=== Section Start ===

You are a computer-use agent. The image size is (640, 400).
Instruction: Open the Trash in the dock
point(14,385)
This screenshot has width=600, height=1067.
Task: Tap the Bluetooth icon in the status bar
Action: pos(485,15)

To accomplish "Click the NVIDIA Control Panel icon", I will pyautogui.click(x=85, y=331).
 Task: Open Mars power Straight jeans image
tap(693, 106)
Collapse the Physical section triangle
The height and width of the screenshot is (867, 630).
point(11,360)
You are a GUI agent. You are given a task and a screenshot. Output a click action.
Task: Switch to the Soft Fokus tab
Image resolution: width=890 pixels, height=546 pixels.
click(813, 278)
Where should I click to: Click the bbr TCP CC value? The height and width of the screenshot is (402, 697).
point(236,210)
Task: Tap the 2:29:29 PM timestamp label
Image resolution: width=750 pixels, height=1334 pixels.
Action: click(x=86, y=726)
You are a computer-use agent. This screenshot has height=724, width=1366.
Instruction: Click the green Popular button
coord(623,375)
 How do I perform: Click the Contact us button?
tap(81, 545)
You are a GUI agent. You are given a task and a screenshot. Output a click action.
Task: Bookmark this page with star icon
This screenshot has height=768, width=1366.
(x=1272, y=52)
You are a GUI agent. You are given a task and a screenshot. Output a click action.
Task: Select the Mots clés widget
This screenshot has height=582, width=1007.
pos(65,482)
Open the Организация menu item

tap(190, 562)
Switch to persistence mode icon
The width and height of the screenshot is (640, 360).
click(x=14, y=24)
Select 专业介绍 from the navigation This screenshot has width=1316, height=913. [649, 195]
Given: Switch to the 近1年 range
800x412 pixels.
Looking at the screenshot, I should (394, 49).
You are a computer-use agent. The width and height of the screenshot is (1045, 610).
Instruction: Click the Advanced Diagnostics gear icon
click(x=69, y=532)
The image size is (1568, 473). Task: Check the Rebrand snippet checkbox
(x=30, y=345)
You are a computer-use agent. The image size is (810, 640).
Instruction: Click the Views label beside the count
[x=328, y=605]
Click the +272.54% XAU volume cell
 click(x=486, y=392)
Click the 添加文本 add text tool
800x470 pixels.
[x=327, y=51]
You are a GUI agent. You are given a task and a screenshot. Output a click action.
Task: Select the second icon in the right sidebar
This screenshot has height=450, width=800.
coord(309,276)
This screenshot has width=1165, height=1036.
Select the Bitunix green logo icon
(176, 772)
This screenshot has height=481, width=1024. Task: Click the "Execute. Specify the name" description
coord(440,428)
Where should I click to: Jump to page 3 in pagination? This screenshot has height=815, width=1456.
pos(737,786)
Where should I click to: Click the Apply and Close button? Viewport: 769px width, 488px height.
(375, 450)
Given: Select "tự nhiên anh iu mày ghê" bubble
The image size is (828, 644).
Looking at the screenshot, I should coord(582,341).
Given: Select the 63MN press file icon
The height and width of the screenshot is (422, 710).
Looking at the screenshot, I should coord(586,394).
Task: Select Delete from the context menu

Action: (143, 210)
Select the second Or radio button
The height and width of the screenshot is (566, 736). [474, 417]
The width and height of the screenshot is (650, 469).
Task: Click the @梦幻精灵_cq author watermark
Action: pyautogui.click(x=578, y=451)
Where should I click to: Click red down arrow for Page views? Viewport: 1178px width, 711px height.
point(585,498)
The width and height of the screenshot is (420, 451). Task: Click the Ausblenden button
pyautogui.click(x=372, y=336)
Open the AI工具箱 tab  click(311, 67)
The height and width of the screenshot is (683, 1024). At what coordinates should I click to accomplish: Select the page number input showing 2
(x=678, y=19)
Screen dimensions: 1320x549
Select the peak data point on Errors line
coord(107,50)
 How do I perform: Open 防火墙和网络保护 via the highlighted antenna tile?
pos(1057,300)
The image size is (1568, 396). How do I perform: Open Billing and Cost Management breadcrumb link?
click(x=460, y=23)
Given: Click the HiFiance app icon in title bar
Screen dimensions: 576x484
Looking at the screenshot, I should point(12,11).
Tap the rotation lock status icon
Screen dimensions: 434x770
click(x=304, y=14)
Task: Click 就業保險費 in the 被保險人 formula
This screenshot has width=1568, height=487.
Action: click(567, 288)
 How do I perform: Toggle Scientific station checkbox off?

=== Section End ===

Return the records exactly, every line included.

You are a computer-use agent. The image size is (640, 400).
Instruction: Open the Trash in the dock
point(14,385)
This screenshot has width=600, height=1067.
Task: Tap the Bluetooth icon in the status bar
Action: pos(485,15)

To accomplish "Click the NVIDIA Control Panel icon", I will pyautogui.click(x=85, y=331).
 Task: Open Mars power Straight jeans image
tap(693, 106)
Collapse the Physical section triangle
The height and width of the screenshot is (867, 630).
point(11,360)
You are a GUI agent. You are given a task and a screenshot. Output a click action.
Task: Switch to the Soft Fokus tab
Image resolution: width=890 pixels, height=546 pixels.
click(813, 278)
Where should I click to: Click the bbr TCP CC value? The height and width of the screenshot is (402, 697).
point(236,210)
Task: Tap the 2:29:29 PM timestamp label
Image resolution: width=750 pixels, height=1334 pixels.
Action: click(x=86, y=726)
You are a computer-use agent. This screenshot has height=724, width=1366.
Instruction: Click the green Popular button
coord(623,375)
 How do I perform: Click the Contact us button?
tap(81, 545)
You are a GUI agent. You are given a task and a screenshot. Output a click action.
Task: Bookmark this page with star icon
This screenshot has height=768, width=1366.
(x=1272, y=52)
You are a GUI agent. You are given a task and a screenshot. Output a click action.
Task: Select the Mots clés widget
This screenshot has height=582, width=1007.
pos(65,482)
Open the Организация menu item

tap(190, 562)
Switch to persistence mode icon
The width and height of the screenshot is (640, 360).
click(x=14, y=24)
Select 专业介绍 from the navigation This screenshot has width=1316, height=913. [649, 195]
Given: Switch to the 近1年 range
800x412 pixels.
Looking at the screenshot, I should (394, 49).
You are a computer-use agent. The width and height of the screenshot is (1045, 610).
Instruction: Click the Advanced Diagnostics gear icon
click(x=69, y=532)
The image size is (1568, 473). Task: Check the Rebrand snippet checkbox
(x=30, y=345)
You are a computer-use agent. The image size is (810, 640).
Instruction: Click the Views label beside the count
[x=328, y=605]
Click the +272.54% XAU volume cell
 click(x=486, y=392)
Click the 添加文本 add text tool
800x470 pixels.
[x=327, y=51]
You are a GUI agent. You are given a task and a screenshot. Output a click action.
Task: Select the second icon in the right sidebar
This screenshot has height=450, width=800.
coord(309,276)
This screenshot has width=1165, height=1036.
Select the Bitunix green logo icon
(176, 772)
This screenshot has height=481, width=1024. Task: Click the "Execute. Specify the name" description
coord(440,428)
Where should I click to: Jump to page 3 in pagination? This screenshot has height=815, width=1456.
pos(737,786)
Where should I click to: Click the Apply and Close button? Viewport: 769px width, 488px height.
(375, 450)
Given: Select "tự nhiên anh iu mày ghê" bubble
The image size is (828, 644).
Looking at the screenshot, I should coord(582,341).
Given: Select the 63MN press file icon
The height and width of the screenshot is (422, 710).
Looking at the screenshot, I should coord(586,394).
Task: Select Delete from the context menu

Action: (143, 210)
Select the second Or radio button
The height and width of the screenshot is (566, 736). [474, 417]
The width and height of the screenshot is (650, 469).
Task: Click the @梦幻精灵_cq author watermark
Action: pyautogui.click(x=578, y=451)
Where should I click to: Click red down arrow for Page views? Viewport: 1178px width, 711px height.
point(585,498)
The width and height of the screenshot is (420, 451). Task: Click the Ausblenden button
pyautogui.click(x=372, y=336)
Open the AI工具箱 tab  click(311, 67)
The height and width of the screenshot is (683, 1024). At what coordinates should I click to accomplish: Select the page number input showing 2
(x=678, y=19)
Screen dimensions: 1320x549
Select the peak data point on Errors line
coord(107,50)
 How do I perform: Open 防火墙和网络保护 via the highlighted antenna tile?
pos(1057,300)
The image size is (1568, 396). How do I perform: Open Billing and Cost Management breadcrumb link?
click(x=460, y=23)
Given: Click the HiFiance app icon in title bar
Screen dimensions: 576x484
Looking at the screenshot, I should point(12,11).
Tap the rotation lock status icon
Screen dimensions: 434x770
click(x=304, y=14)
Task: Click 就業保險費 in the 被保險人 formula
This screenshot has width=1568, height=487.
Action: click(567, 288)
 How do I perform: Toggle Scientific station checkbox off?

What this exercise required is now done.